Happy World Digital Preservation Day! The theme for this year is Why Preserve?
Why do we Preserve?
From the earliest evidence of human activity, humans have sought to preserve. This impulse ranges from the preservation of cultural meaning through cave paintings and petroglyphs, to the use of clay tokens for accounting and administration, to the later development of cuneiform as the earliest known writing system. All shared a common purpose: to store and communicate information outside limits of a human mind - interpretable long after their creators’ deaths.
Digital information is the modern heir to this long lineage of human preservation, and it is incumbent upon us to approach it with the same care and foresight as our ancestors did. What we preserve is far more than a storage medium - hard-drives, servers, or cloud platforms - or the specific file formats we use, such as Microsoft Word documents or PDFs. At its core, what endures are the ideas, insights, knowledge, and creative expression encoded within these digital forms - the thoughts, intentions, and imagination of the human mind, preserved so that future generations can encounter, interpret, and be inspired by them. Just as cave paintings, clay tokens, and cuneiform carried meaning across millennia, today’s digital artifacts hold the potential to communicate, inspire, and bear witness to our time long into the future. Preserving them is not merely a technical task; it is an ethical, social, and cultural responsibility to safeguard the intellectual and cultural legacy of humanity.
Just as our ancestors carefully chose which marks, objects, or records to leave behind, we must be thoughtful and considerate about what digital traces we protect. Unlike physical artifacts, digital information is fragile in ways our predecessors could not have imagined: it is subject to obsolescence, corruption, and the pace of technological change. Yet, it offers unprecedented opportunities for longevity, through replication and migration, as well as through careful metadata documentation, ensuring that meaning and context endure even as technologies evolve. Digital preservation is always ongoing and never a finished task; materials are never preserved, rather they are always in the process of being preserved. The key to digital preservation is active stewardship over time.
Recent Digital Preservation Activities at The Library of Trinity College Dublin
We are actively involved in numerous digital preservation activities. In recent years we have acquired archival collections of global significance which contain born-digital artefacts, engaged in e-mail preservation, preserved both parts of the University website and project-based websites through web archiving; and are currently undertaking a pilot programme with a digital preservation system.
E-Mail Preservation
E-Mail is one of the most common forms of communication today. They document conversations, decisions, and relationships and will be essential source material for future researchers seeking to understand our world. To enable their future study requires us to begin preserving them now. We have acquired numerous e-mail accounts and preserving them often requires carefully migrating them to formats that are more sustainable over the long-term, creating multiple copies, and ensuring we can demonstrate the integrity and authenticity of what we are preserving. We also need to be conscious of privacy concerns given the sensitive content that is often contained within e-mails. As a result, most emails we are preserving are not yet available to researchers but ensuring that they can be available in the future necessitates us preserving them today to make future discovery and access possible.

**Materials provided**.

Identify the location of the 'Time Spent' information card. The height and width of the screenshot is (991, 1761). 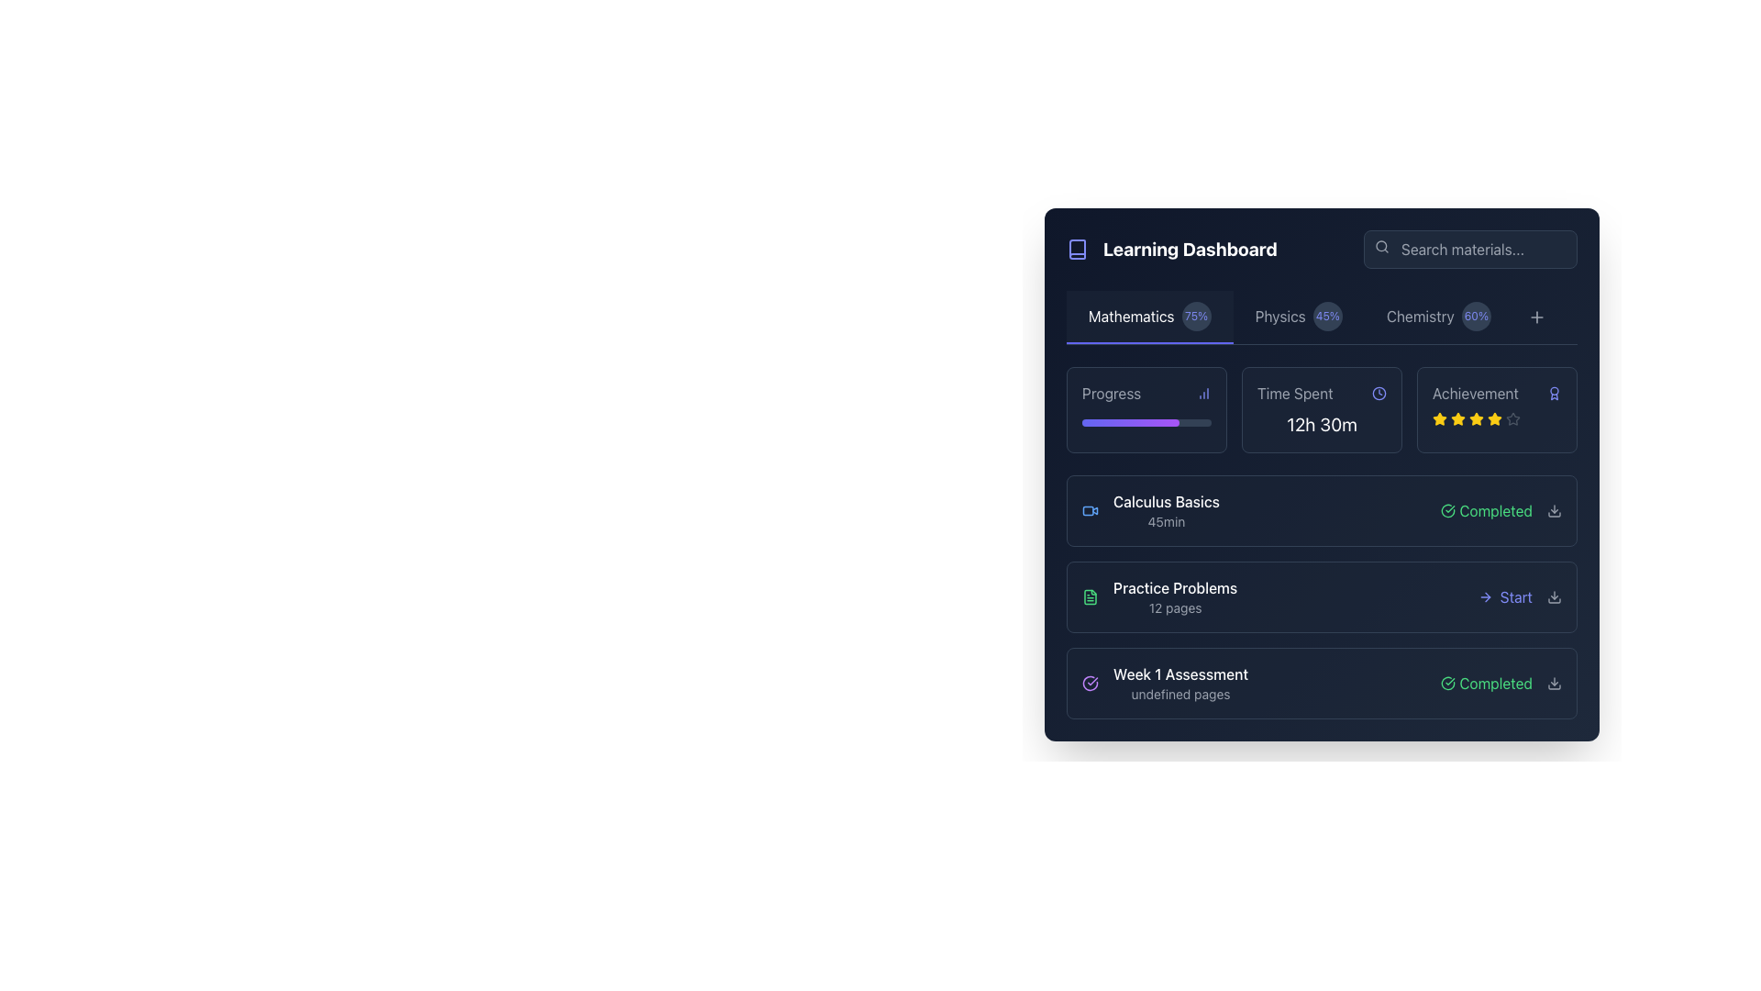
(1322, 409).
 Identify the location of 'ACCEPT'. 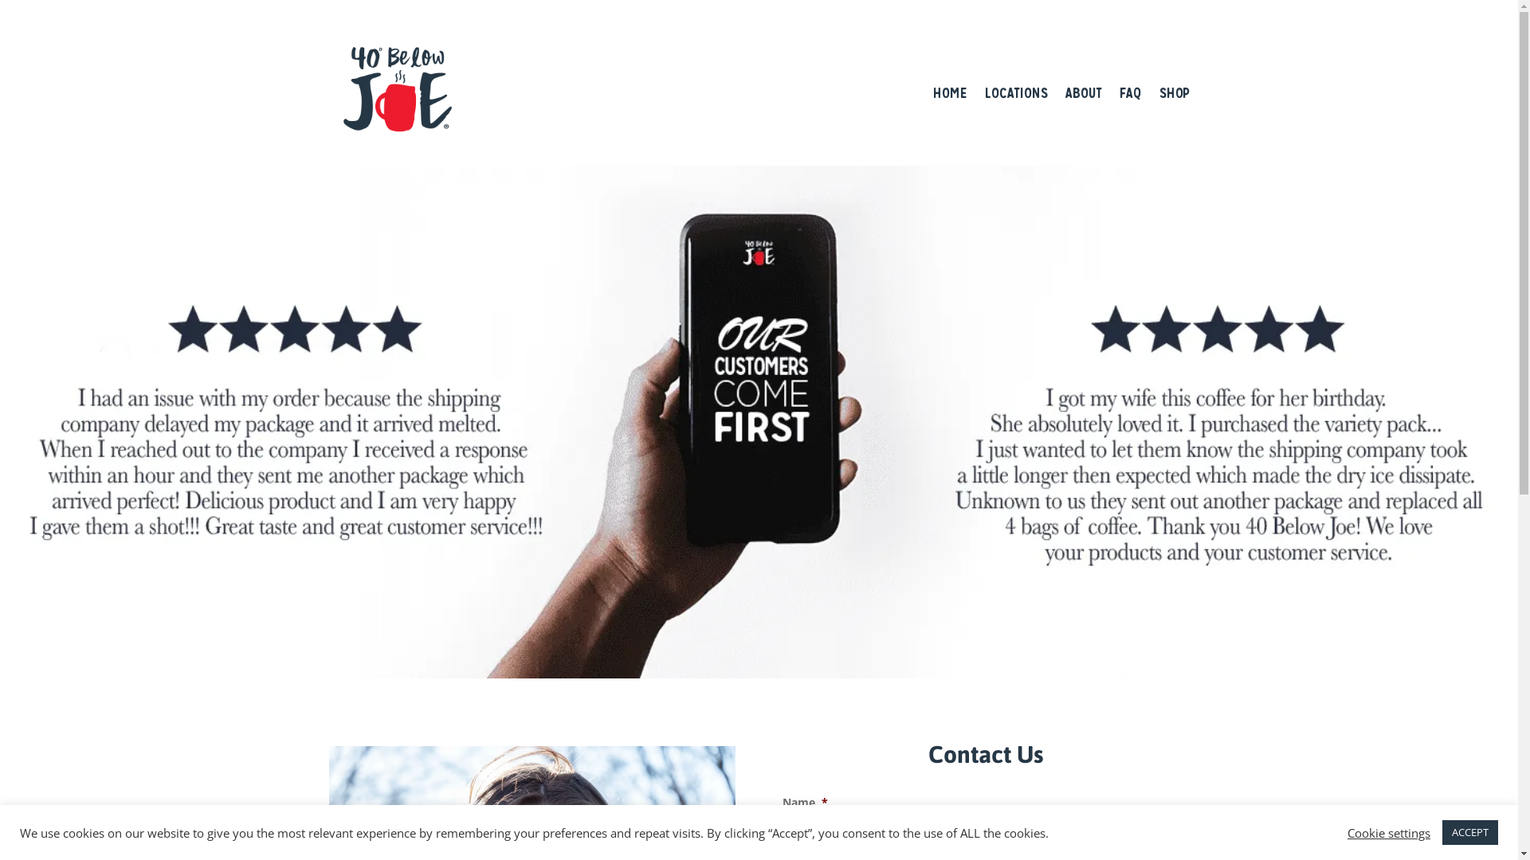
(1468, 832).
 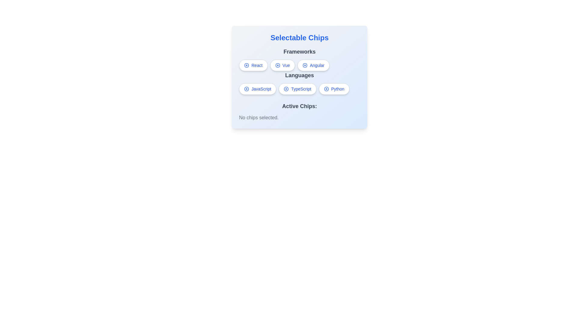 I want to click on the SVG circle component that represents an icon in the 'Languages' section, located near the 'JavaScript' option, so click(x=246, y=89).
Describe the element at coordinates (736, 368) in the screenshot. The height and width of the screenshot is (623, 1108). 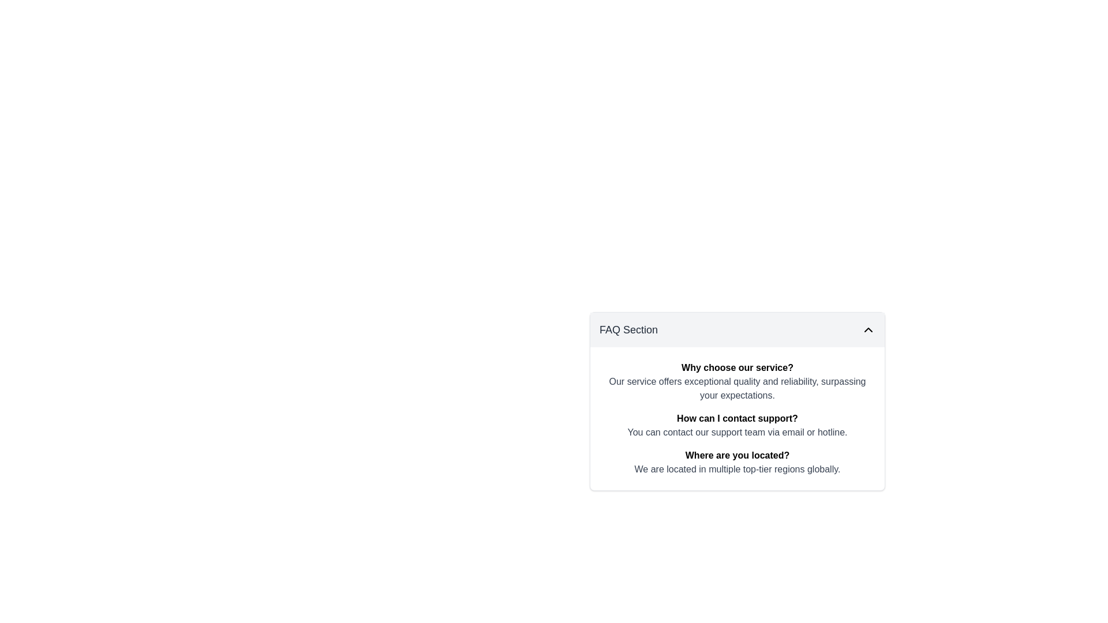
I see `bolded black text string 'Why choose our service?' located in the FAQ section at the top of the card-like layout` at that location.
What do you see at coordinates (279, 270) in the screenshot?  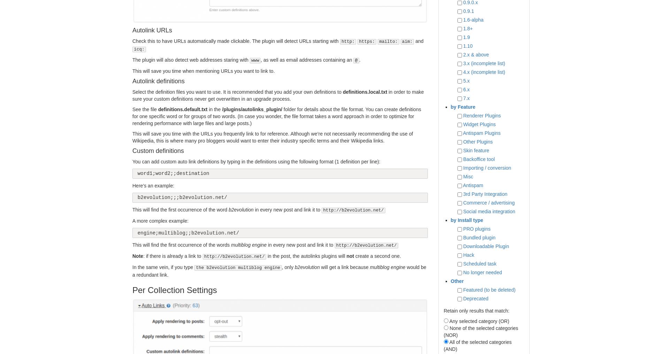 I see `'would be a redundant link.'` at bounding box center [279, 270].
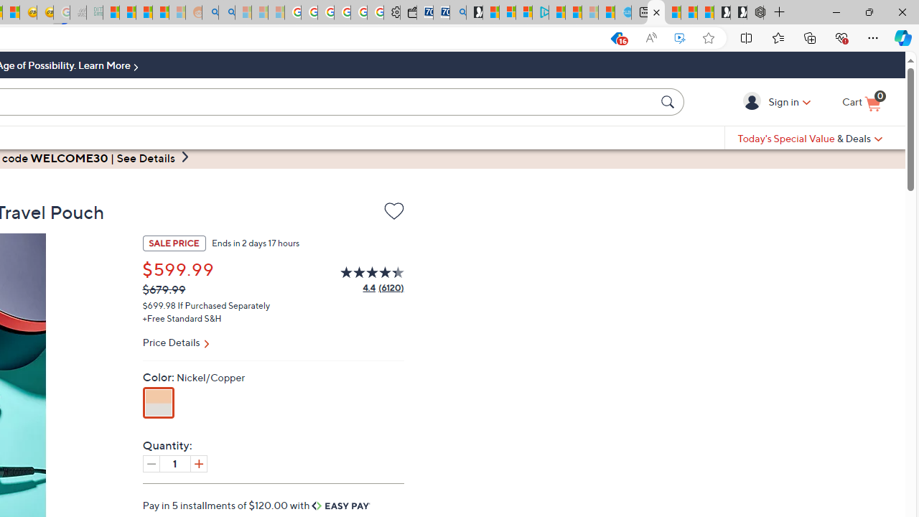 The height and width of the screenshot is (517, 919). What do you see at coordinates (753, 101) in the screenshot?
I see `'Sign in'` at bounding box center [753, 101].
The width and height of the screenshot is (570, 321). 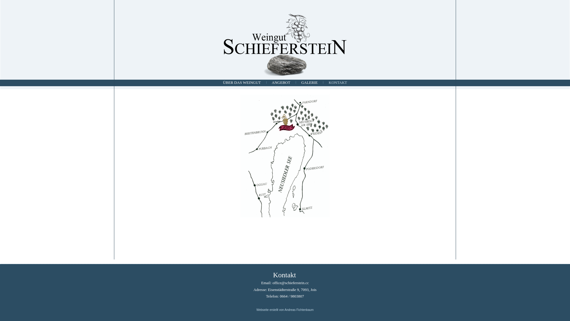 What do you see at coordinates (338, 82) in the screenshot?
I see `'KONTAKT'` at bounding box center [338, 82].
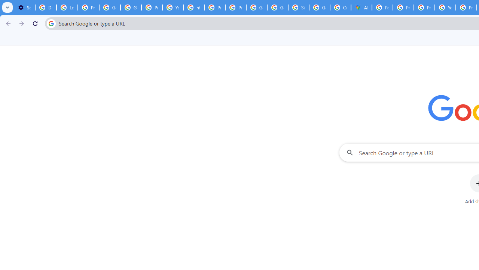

**Requests**.
1. What does the World Digital Preservation Day text give as the key to digital preservation?
2. From the entries, copy the lines word for word, beginning with the line containing "Describe the element" and ending with the line containing "at that location.". Leave out the pictures.

**In response**.
1. Active stewardship over time.

2.
Describe the element at coordinates (736, 368) in the screenshot. The height and width of the screenshot is (623, 1108). 
I see `bolded black text string 'Why choose our service?' located in the FAQ section at the top of the card-like layout` at that location.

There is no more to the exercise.